The LCAP, written after parent surveys and community meetings with parent organizations representing the ethnically diverse district in East San Jose, spells out how the district will spend supplemental dollars allotted to “high-needs” students – low-income students, students learning English and foster youths –– under the Local Control Funding Formula. That supplemental money totals $5.3 million next year, most of which will go toward hiring a social worker and a parent involvement coordinators at all 11 high schools, plus teacher coaches and an additional counselor in those students with the highest proportions of high-needs students.

“The history of underachievement is long and painful.   Motivating black and brown students is not as hard as it seems.’  –  Debra Robinson,  English teacher at Mount Pleasant High School

African-Americans make up 700 students, or less than 3 percent, of the 24,300 students in the district, and their parents have complained that their needs have been largely ignored despite persistently lower-than-district-average graduation rates and grade point averages. The LCAP does single them out for extra attention that Associate Superintendent Juan Cruz said could serve as a model for Hispanics, the district’s largest underperforming student group..

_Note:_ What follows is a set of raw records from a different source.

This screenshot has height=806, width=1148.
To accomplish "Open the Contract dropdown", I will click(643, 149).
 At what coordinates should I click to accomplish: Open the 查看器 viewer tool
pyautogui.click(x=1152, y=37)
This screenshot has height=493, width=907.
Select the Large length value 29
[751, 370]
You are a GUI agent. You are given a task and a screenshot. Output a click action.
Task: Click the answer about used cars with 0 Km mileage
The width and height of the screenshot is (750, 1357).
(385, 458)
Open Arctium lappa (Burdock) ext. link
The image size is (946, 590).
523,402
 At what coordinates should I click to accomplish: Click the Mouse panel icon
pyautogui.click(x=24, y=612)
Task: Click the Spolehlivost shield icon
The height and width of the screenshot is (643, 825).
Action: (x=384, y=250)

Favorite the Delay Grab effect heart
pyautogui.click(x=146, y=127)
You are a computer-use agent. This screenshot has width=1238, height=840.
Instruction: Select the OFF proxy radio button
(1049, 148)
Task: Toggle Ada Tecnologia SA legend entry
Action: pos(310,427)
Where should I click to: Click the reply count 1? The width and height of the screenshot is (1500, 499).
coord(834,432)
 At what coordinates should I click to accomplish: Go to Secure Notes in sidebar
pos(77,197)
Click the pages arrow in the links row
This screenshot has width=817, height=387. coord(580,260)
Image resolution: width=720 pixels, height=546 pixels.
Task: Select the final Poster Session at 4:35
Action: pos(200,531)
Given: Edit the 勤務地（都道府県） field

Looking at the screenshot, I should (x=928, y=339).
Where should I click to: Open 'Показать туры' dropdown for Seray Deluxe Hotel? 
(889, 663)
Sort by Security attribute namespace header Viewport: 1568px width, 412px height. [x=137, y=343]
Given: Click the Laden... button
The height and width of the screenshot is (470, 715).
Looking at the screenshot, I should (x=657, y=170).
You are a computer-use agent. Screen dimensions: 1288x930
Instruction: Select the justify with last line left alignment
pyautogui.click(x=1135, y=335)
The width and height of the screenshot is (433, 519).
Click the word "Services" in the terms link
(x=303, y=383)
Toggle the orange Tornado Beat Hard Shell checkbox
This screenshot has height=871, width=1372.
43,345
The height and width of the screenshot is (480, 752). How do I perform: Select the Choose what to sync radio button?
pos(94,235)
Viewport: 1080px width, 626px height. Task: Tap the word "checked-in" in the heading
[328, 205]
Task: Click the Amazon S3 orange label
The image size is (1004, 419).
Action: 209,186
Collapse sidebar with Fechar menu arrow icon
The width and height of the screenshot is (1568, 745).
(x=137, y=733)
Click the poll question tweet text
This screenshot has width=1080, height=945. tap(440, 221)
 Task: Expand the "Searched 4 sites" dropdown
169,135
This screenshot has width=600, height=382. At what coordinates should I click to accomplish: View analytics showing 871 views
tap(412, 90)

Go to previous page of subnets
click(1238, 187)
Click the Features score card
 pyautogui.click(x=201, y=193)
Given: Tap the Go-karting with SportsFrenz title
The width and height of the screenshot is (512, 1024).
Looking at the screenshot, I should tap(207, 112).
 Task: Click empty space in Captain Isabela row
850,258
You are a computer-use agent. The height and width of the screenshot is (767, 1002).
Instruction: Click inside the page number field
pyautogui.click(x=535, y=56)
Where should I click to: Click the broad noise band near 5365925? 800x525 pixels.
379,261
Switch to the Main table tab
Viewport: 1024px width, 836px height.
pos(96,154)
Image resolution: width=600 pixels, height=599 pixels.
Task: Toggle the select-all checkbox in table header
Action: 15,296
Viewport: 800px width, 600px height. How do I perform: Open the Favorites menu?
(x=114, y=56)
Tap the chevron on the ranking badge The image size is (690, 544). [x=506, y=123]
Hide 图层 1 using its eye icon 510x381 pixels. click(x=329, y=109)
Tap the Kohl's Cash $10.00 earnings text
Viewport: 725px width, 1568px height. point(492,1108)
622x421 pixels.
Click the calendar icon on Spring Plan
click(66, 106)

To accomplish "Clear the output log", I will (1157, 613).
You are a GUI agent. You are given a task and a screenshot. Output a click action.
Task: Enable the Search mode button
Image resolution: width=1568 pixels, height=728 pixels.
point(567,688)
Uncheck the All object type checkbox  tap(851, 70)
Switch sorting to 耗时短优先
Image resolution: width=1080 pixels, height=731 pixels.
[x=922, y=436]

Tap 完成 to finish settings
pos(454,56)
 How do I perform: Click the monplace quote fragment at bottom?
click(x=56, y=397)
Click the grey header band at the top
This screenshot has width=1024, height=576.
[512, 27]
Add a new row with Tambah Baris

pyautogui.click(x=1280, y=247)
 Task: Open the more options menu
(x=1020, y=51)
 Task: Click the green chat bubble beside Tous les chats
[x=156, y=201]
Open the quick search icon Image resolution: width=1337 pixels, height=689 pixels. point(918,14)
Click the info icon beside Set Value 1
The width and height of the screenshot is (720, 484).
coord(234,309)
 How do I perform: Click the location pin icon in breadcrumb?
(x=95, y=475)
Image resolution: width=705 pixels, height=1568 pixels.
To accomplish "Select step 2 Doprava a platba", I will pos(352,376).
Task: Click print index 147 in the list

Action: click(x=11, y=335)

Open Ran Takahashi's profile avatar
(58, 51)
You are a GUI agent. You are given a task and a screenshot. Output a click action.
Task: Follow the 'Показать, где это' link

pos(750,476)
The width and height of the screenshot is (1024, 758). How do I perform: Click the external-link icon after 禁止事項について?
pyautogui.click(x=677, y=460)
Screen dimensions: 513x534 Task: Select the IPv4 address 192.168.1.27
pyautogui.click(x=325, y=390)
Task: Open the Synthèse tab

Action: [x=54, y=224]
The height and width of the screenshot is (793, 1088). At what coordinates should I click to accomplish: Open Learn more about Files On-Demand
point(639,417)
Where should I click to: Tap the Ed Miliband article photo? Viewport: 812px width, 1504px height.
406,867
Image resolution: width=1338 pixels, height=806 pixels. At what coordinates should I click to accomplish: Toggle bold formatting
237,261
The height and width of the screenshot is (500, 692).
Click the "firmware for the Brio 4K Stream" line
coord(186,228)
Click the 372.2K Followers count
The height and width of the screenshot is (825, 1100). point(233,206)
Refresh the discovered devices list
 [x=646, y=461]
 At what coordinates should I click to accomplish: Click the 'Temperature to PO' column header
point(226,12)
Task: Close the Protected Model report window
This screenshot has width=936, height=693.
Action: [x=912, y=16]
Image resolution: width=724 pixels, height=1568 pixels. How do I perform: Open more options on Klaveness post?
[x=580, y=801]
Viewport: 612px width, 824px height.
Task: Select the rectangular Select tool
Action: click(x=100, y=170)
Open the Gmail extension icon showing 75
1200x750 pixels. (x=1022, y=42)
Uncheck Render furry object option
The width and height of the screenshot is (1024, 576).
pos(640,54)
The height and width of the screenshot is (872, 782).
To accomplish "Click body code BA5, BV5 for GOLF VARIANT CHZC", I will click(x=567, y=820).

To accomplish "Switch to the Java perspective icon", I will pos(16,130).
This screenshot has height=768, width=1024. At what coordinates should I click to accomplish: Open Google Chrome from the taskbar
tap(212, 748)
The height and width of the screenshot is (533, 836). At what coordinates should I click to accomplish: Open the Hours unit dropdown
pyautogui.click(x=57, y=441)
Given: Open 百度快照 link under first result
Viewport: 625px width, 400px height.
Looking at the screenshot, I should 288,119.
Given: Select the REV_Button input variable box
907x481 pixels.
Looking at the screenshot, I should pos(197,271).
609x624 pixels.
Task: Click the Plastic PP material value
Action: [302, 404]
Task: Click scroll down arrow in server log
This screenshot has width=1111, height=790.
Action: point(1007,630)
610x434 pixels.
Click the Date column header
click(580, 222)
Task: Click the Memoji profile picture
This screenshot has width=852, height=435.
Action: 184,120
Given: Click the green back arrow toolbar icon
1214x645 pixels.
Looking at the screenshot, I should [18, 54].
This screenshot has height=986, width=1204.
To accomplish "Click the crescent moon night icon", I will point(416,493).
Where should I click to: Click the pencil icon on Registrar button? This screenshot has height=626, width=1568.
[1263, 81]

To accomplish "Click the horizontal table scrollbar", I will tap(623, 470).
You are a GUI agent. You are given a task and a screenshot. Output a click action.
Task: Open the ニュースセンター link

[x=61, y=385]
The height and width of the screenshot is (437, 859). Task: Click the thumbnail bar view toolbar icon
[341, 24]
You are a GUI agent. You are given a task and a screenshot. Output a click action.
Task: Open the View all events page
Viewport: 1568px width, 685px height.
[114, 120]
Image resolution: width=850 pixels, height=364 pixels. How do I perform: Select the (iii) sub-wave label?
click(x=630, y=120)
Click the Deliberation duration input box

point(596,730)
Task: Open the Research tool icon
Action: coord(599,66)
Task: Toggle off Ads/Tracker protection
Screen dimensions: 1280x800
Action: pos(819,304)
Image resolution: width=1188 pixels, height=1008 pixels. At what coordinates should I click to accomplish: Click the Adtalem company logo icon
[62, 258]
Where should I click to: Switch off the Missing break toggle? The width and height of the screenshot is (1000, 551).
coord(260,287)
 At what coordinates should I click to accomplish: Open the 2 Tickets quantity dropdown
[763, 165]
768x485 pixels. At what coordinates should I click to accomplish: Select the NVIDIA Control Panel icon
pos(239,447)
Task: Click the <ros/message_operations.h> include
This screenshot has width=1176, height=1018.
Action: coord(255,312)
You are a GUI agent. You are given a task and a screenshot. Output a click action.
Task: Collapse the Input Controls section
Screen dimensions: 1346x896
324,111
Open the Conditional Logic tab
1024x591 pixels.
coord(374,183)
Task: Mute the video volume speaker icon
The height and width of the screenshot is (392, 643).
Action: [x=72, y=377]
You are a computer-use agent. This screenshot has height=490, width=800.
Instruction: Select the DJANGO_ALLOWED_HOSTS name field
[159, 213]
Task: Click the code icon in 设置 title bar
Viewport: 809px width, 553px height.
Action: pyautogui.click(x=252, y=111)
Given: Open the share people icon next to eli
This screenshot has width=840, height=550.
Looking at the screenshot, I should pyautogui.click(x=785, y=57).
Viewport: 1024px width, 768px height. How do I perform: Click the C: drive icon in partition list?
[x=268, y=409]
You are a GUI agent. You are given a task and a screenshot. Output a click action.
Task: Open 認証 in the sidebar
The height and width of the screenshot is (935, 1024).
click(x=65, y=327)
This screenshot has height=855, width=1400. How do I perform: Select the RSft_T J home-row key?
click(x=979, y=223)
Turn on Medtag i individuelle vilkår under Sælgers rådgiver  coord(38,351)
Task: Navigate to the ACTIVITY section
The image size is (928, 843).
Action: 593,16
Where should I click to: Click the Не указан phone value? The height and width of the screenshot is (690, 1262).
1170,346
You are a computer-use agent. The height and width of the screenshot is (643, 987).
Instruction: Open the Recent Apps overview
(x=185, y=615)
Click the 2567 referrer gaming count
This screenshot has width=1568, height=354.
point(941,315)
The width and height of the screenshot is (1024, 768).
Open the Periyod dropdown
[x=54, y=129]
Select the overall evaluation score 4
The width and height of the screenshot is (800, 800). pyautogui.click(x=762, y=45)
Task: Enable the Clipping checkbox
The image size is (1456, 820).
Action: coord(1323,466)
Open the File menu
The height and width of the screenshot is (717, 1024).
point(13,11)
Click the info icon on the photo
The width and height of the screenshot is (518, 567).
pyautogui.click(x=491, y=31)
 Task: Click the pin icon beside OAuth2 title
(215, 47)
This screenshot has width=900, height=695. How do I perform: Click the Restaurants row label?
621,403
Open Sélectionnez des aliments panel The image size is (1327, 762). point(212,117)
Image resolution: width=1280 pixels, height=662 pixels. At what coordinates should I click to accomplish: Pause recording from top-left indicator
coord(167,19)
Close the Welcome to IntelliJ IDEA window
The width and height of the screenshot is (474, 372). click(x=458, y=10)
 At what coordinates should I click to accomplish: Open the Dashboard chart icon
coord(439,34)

  • Incoming ninth grade African-American students will be recruited for a summer bridge program preparing them for high school work.
  • The additional counselors will prepare an individualized learning plan for all African-American students, setting them on a path to graduate and go on to college, by the end of September each year and then updated twice annually.
  • Teachers will be paid to establish and strengthen high schools’ Black Student Unions to see that students receive health and social services.

In letters to the board, some leaders in the African-American community initially praised this plan. But last month, other leaders criticized the LCAP for failing to specify services and commit money for them.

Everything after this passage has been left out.